Magnus Lawrie is a graduate student at Edinburgh College of Art and the recipient of the ELMCIP PhD Studentship Award. He is undertaking practice-based research involving Electronic Literature. Since completing a BA (Hons) in Fine Art and MFA in Public Art, Magnus has been involved in groups concerned with Free Software and self-organizing practice. This has involved hackspaces and free media labs in Scotland and elsewhere in Europe. Magnus was active in establishing The Chateau Institute of Technology and, more recently, The Electron Club, Glasgow.

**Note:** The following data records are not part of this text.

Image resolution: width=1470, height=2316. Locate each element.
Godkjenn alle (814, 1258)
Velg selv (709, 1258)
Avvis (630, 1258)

2 thoughts on “Financial Markets, Public Goods Institutions and Social Interfaces

  1. Hello Magnus,

    Reading your contribution, it made me think of another text from Latour, “From Realpolitik to Dingpolitik”. More particularly on the way he explains and historically traces what is making us assemble and what he calls the “demon of unity.” I would be interested to know what you think of the roles of P2P or copyleft as either enforcing or acting against the risks linked to a unified total transparency in society.

  2. Hello Magnus,
    thank you very much for your inspiring ideas!
    I wonder if the distinction between consumers and producers in the conclusion of your article still fits your more progressive questions to reimagine.
    And I am very interested in how you think about the relation of redefining the social and creating new economical structures, i.e. the relation of undermining traditional ways of representation (in political and in descriptive/figurative terms) and constituting new ways of creating and exchanging value.